Below are records to repeat exactly; do not include any pictures.
[Extracted entries — start]
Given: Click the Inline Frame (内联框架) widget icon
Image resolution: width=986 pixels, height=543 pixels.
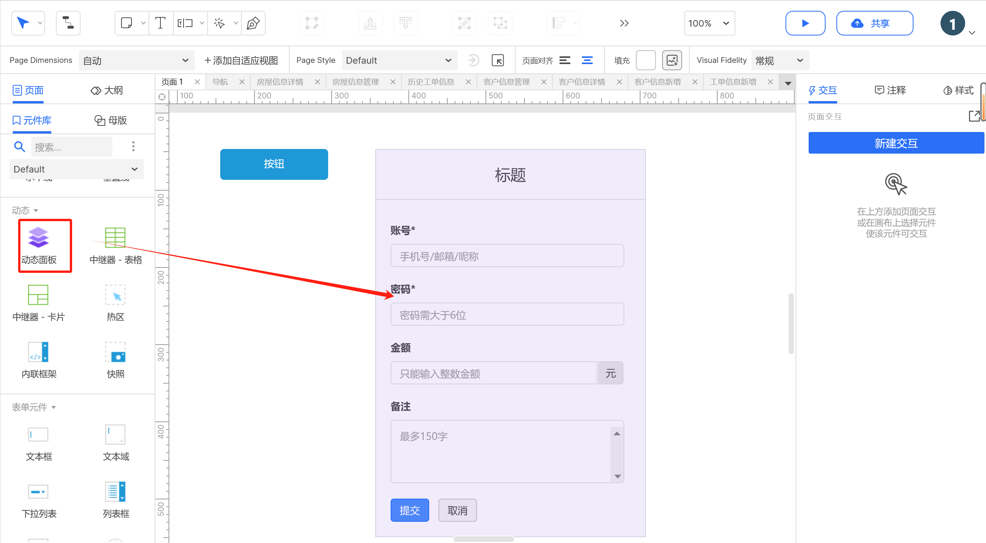Looking at the screenshot, I should click(38, 352).
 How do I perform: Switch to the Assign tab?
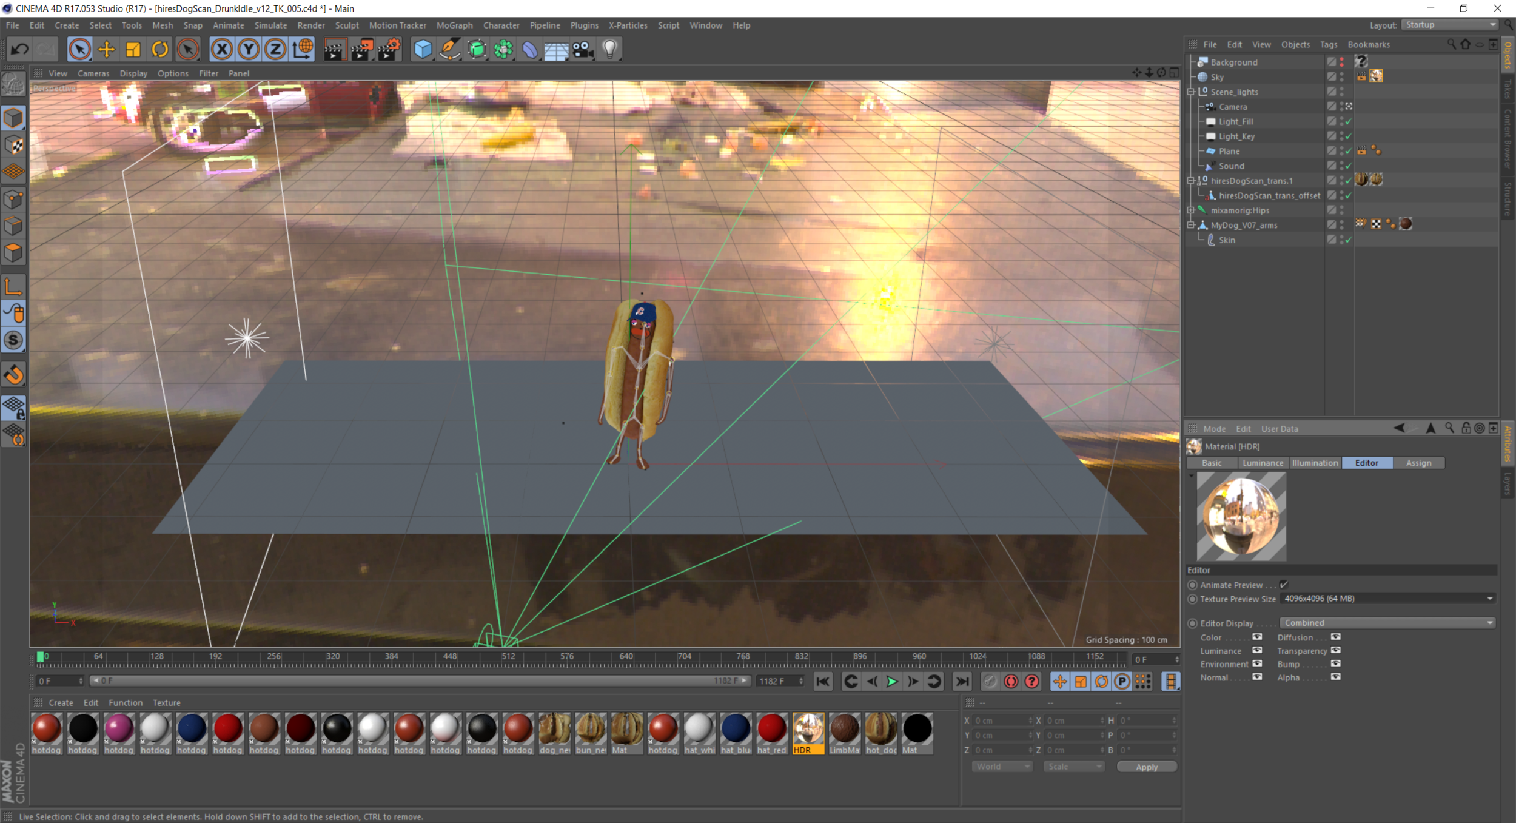1419,463
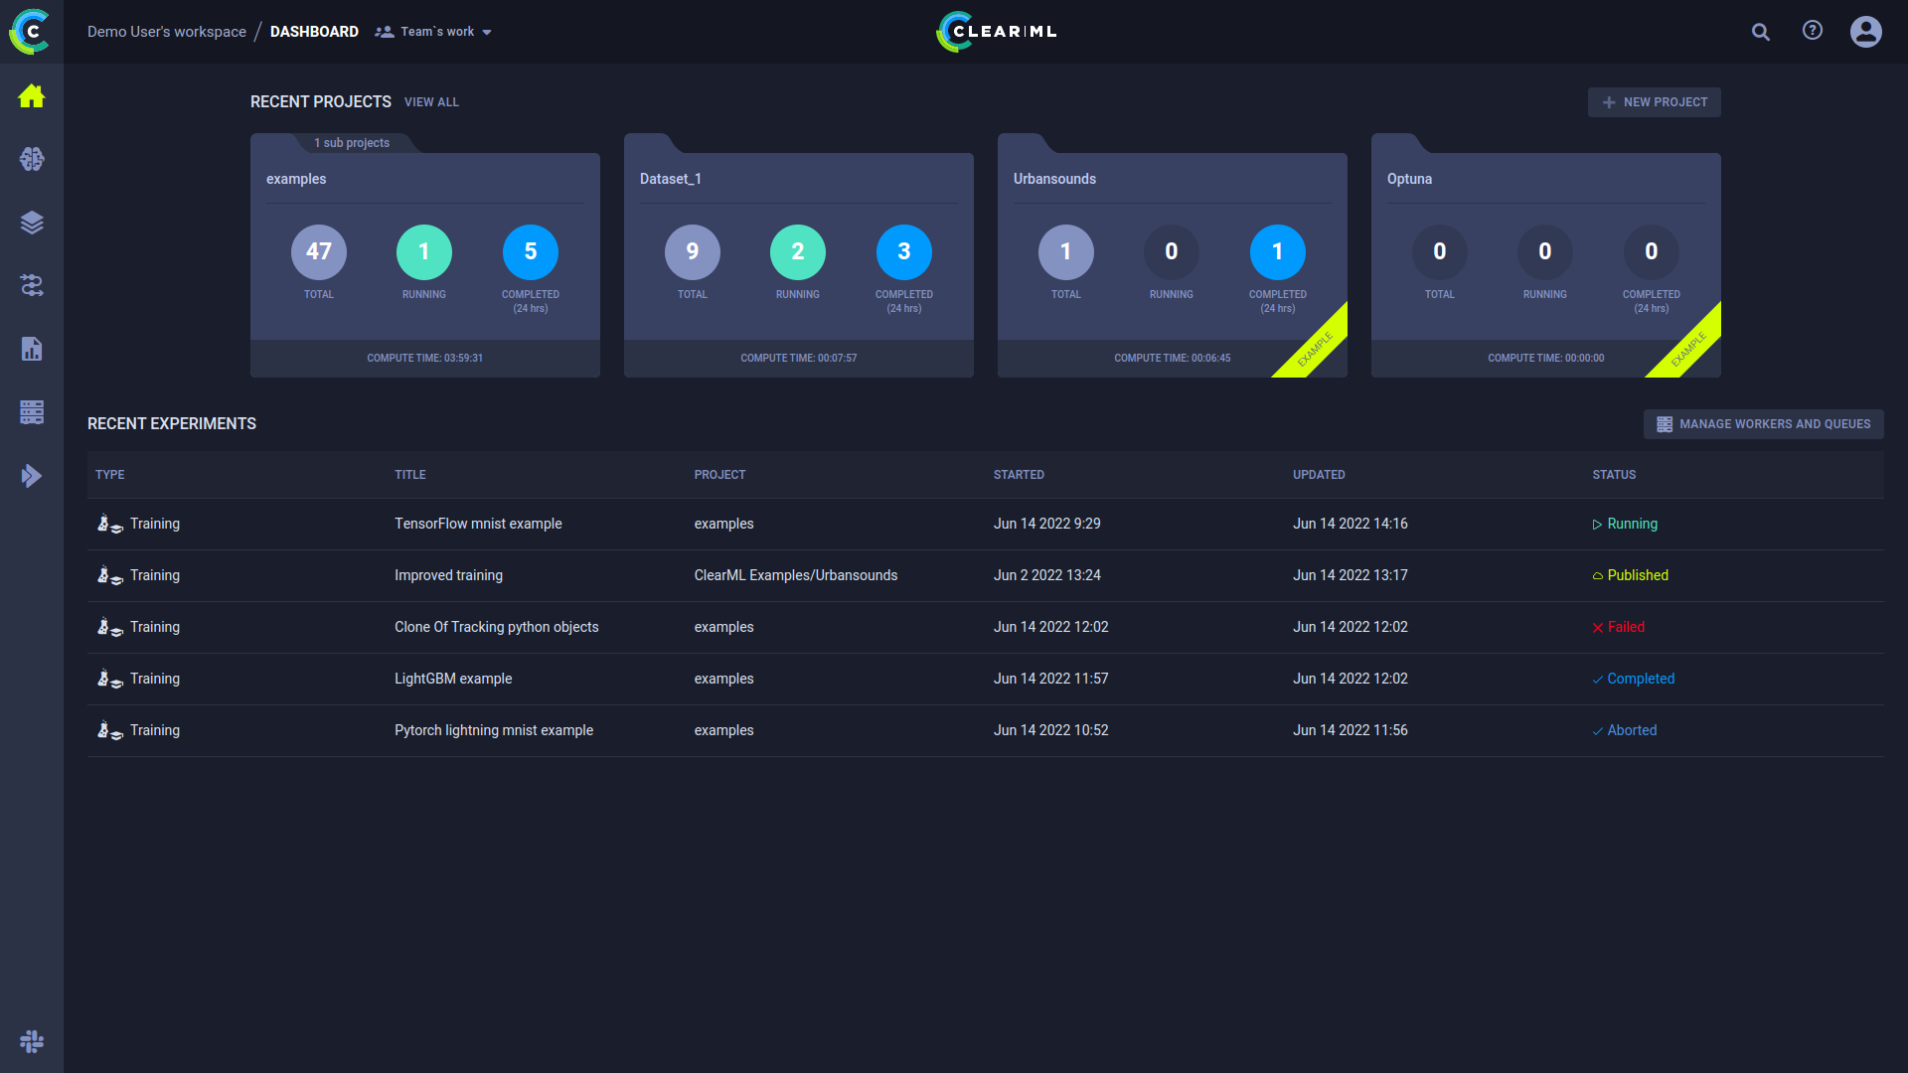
[Extracted entries — finish]
» **Answer to the exercise**:
Given: Click the Inline Frame (内联框架) widget icon
Image resolution: width=986 pixels, height=543 pixels.
Looking at the screenshot, I should click(38, 352).
 How do I perform: Switch to the Assign tab?
1419,463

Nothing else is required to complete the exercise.